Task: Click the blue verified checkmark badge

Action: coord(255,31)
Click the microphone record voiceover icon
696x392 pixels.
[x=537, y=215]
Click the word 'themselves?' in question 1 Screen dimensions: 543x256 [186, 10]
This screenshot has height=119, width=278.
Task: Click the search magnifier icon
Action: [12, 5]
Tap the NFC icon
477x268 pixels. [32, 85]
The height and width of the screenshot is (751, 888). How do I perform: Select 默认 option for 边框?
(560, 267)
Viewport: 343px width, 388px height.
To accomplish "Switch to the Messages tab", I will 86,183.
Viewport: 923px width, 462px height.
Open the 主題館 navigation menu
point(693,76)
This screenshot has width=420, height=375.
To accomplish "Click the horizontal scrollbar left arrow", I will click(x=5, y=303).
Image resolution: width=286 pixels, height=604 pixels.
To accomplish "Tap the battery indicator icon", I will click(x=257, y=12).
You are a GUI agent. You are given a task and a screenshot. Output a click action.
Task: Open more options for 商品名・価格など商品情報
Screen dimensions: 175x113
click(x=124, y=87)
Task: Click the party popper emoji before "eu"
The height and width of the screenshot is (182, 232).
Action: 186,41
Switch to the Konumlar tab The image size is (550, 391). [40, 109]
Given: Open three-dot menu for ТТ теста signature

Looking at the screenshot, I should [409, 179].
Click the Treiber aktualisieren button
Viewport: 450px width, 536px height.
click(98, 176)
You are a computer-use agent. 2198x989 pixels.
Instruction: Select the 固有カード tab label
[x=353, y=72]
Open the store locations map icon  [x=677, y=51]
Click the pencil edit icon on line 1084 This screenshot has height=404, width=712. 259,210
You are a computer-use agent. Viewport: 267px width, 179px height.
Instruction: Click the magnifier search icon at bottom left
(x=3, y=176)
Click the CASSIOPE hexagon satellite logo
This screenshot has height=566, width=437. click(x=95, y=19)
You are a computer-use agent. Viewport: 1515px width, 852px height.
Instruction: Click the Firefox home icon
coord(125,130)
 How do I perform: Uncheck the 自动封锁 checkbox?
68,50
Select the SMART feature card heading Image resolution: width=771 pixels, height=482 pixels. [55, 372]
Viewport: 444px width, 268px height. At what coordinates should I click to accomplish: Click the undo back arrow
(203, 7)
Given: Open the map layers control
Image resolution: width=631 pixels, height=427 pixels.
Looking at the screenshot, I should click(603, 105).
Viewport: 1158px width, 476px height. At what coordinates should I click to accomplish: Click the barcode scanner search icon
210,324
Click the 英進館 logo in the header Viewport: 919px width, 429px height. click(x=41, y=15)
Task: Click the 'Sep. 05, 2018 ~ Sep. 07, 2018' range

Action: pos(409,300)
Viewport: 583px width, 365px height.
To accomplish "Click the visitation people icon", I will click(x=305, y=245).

+ + + + + + +

## EXERCISE:
Every line of the listing that holds the word "will" is to be found and copied.

## TASK OUTPUT:
To accomplish "Switch to the Messages tab", I will 86,183.
To accomplish "Click the horizontal scrollbar left arrow", I will click(x=5, y=303).
To accomplish "Tap the battery indicator icon", I will click(x=257, y=12).
To accomplish "Click the visitation people icon", I will click(x=305, y=245).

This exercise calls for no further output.